User Edit Pencil Streamline Icon: https://streamlinehq.com
Authors (15)
  1. Tianyu Yu (20 papers)
  2. Chengyue Jiang (11 papers)
  3. Chao Lou (8 papers)
  4. Shen Huang (25 papers)
  5. Xiaobin Wang (39 papers)
  6. Wei Liu (1135 papers)
  7. Jiong Cai (6 papers)
  8. Yangning Li (49 papers)
  9. Yinghui Li (65 papers)
  10. Kewei Tu (74 papers)
  11. Hai-Tao Zheng (94 papers)
  12. Ningyu Zhang (148 papers)
  13. Pengjun Xie (85 papers)
  14. Fei Huang (409 papers)
  15. Yong Jiang (194 papers)
Citations (12)

Summary

An Expert Review of "SeqGPT: An Out-of-the-box LLM for Open Domain Sequence Understanding"

The paper under review introduces SeqGPT, a LLM specifically designed for open-domain natural language understanding (NLU). Recognizing the limitations of existing LLMs in handling tasks with restricted input-output formats, the authors propose a bilingual, autoregressive model that uniquely handles open-domain sequence understanding. SeqGPT can execute a diverse range of NLU tasks by unifying them into two atomic tasks: extraction (EXT) and classification (CLS).

A significant contribution of the paper is the methodology employed to enhance SeqGPT's capabilities. The model is instruction-tuned with synthetic fine-grained labeled data generated by ChatGPT, and subsequently fine-tuned with a corpus spanning 233 atomic tasks from 152 datasets across various domains. This two-stage training procedure is aimed at instilling robust generalization skills before refining task-specific abilities in the model.

The authors report that SeqGPT outperforms ChatGPT by a substantial margin on a zero-shot NLU benchmark. Detailed evaluation indicates that augmenting model and data size results in performance improvement, with larger models demonstrating an ability to generalize across languages and tasks. The work further highlights that task diversity contributes more to performance enhancement than sheer data volume.

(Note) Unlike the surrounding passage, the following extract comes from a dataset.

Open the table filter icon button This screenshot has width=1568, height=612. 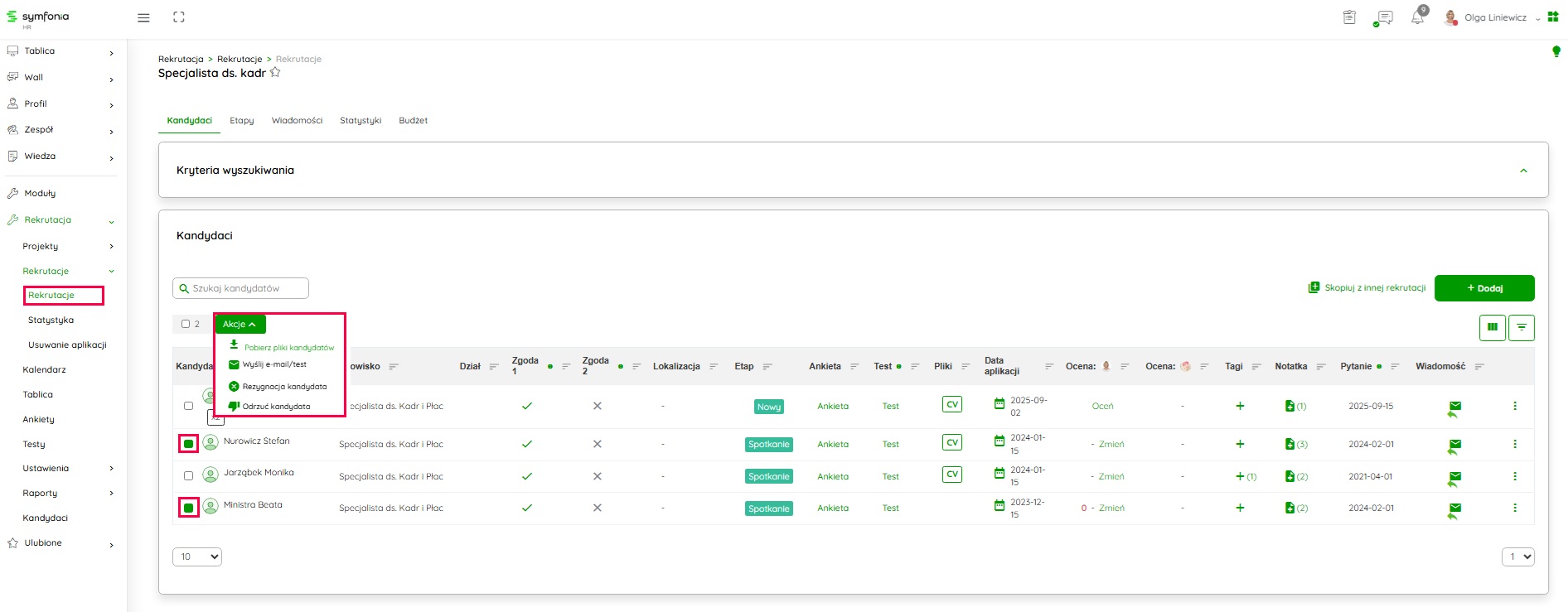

This distinguishes their methodology from prevalent practices of scaling data volume, emphasizing a strategic approach favoring diversity.

SeqGPT's specification to operate with fixed input-output formats across tasks contributes to its versatility and showcases scalable capabilities even with limited resource setups. This positions SeqGPT as a capable solution for environments where large-scale computational resources for task-specific finetuning are constrained.

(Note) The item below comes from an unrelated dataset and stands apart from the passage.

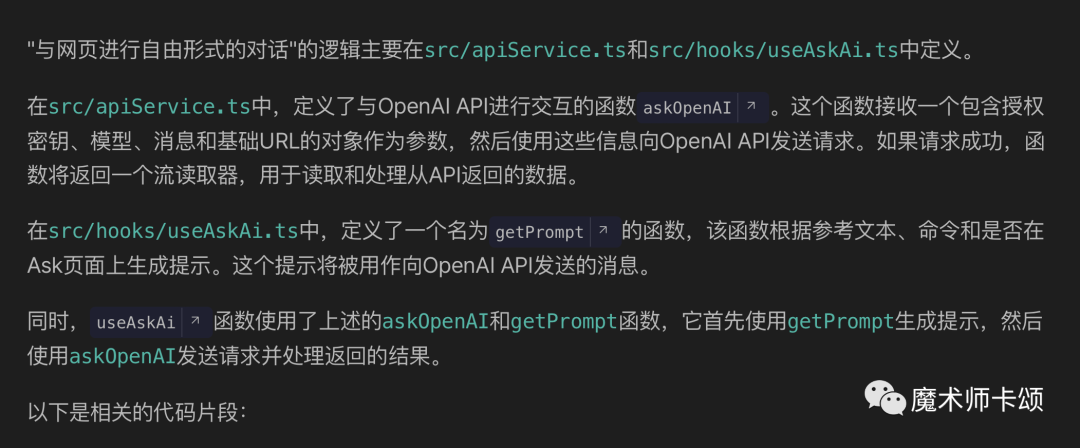Open the arrow icon beside askOpenAI chip

tap(752, 108)
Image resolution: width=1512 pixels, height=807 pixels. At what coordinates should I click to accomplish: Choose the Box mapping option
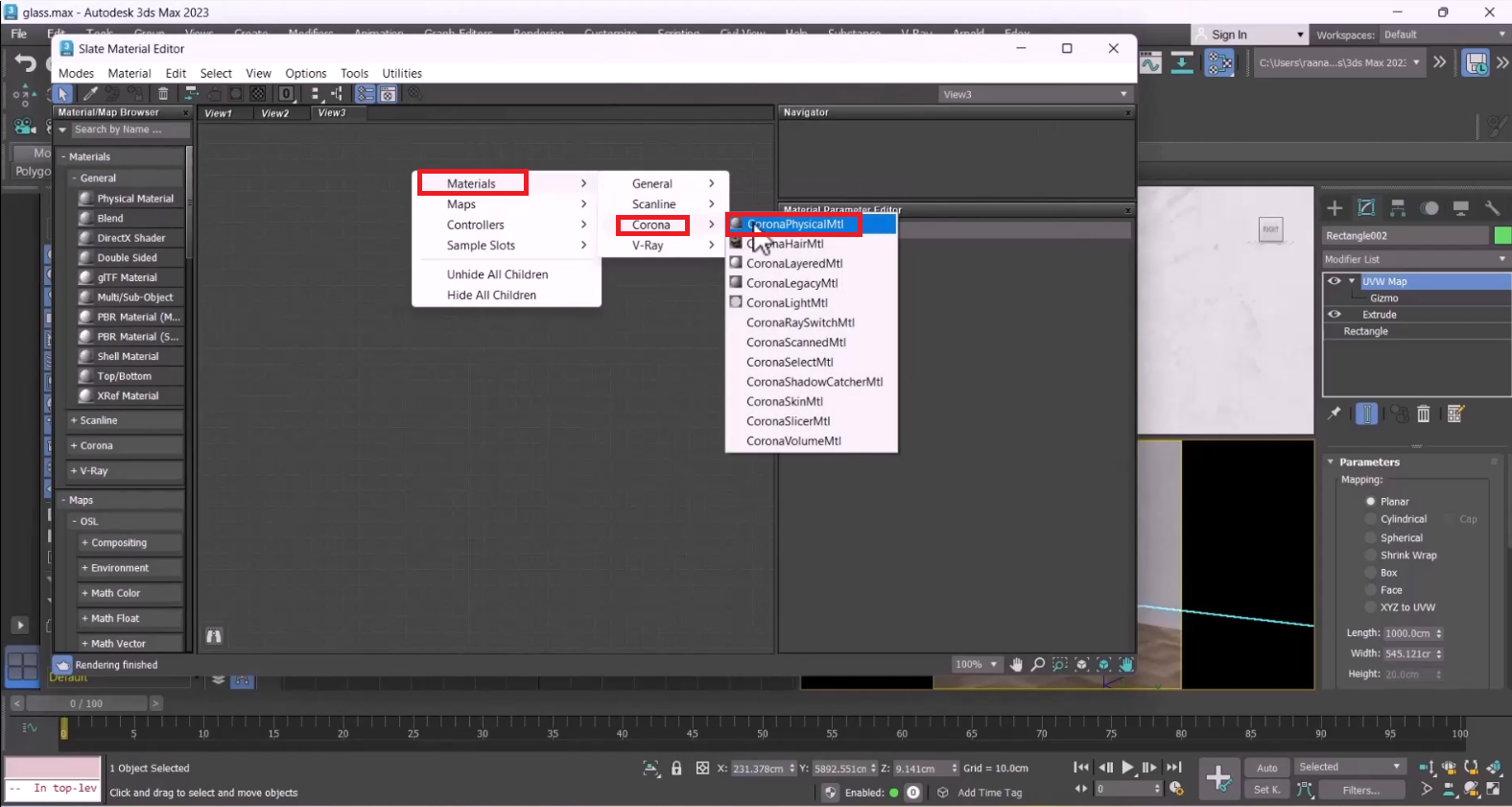pos(1371,573)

From a theoretical perspective, the paper sheds light on the importance of task diversity over volume. It aligns with findings from other instruction tuning research advocating broader task variety for improved generalization in LLMs. Practically, SeqGPT is potentially transformative for applications needing robust zero-shot performance across a multitude of domains, especially with its proficiency in both English and Chinese.

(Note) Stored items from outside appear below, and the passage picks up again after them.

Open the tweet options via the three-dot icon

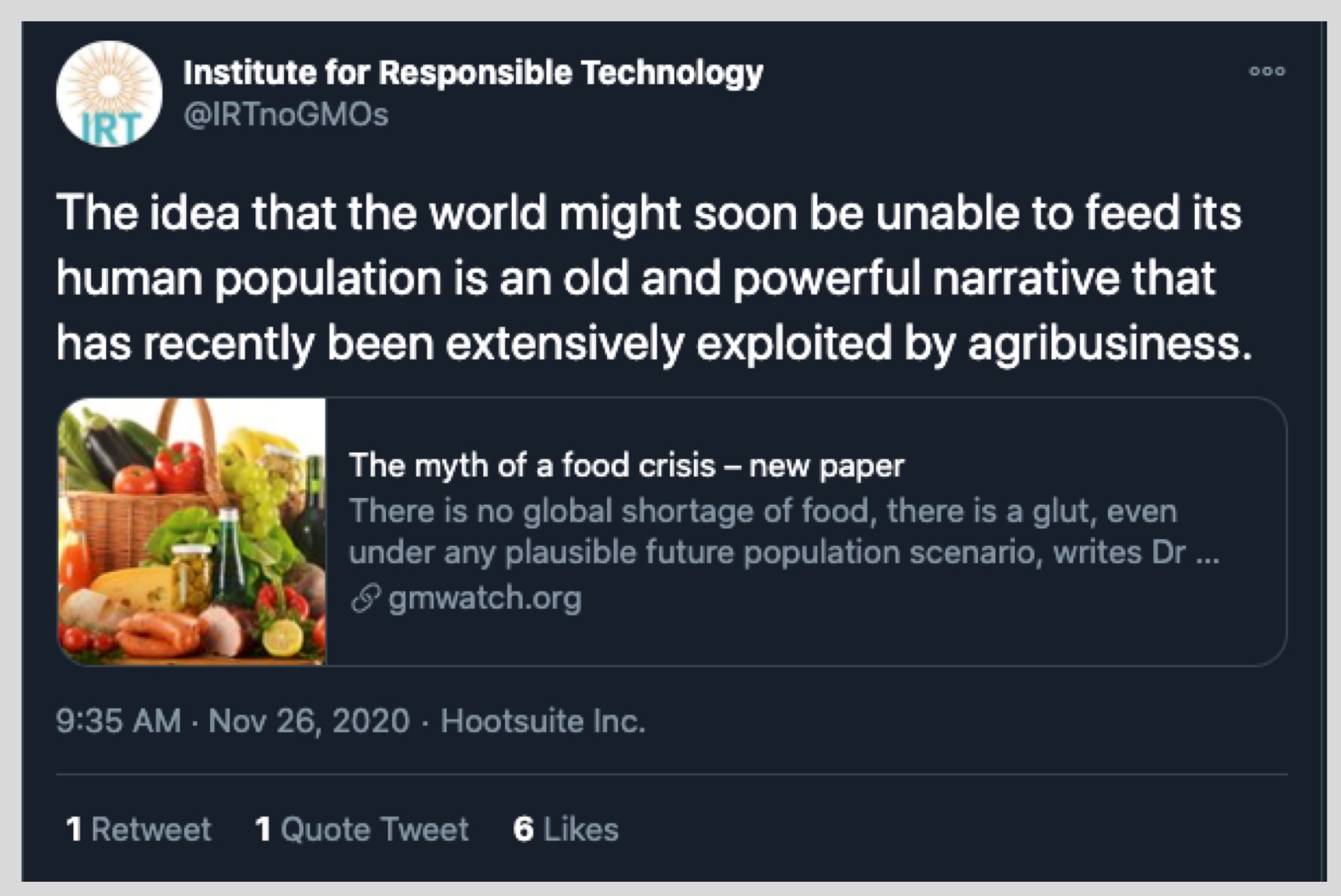coord(1267,70)
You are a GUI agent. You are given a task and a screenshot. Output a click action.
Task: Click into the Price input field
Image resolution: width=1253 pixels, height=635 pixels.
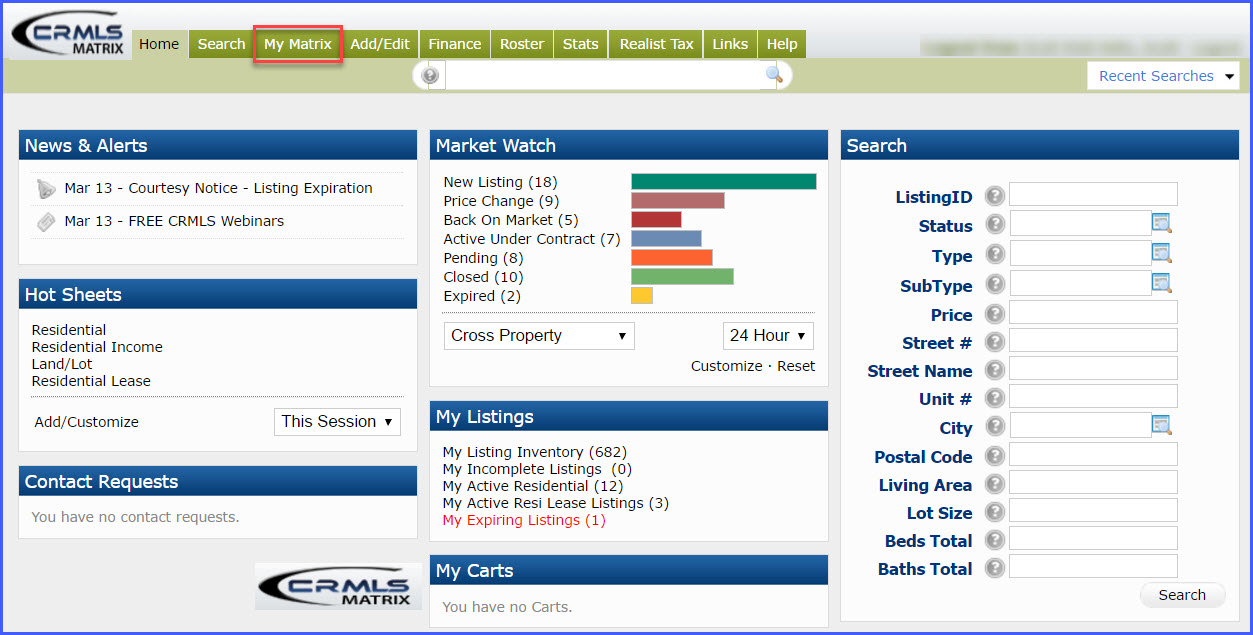point(1093,313)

Future work can explore optimizing prompt templates, understanding the nuances of scaling effects, and exploring unsupervised techniques for data generation that maintain diversity without sacrificing quality. Additionally, coupling SeqGPT with domain-specific knowledge bases could enhance its applicability for specialized tasks.

Overall, the paper presents a comprehensive exploration of methods to enhance large-scale NLU models, successfully balancing efficiency and effectiveness and marking a step forward in unified approaches to sequence understanding in LLMs. This work provides a solid foundation for further research into versatile, multilingual, and open-domain LLMs.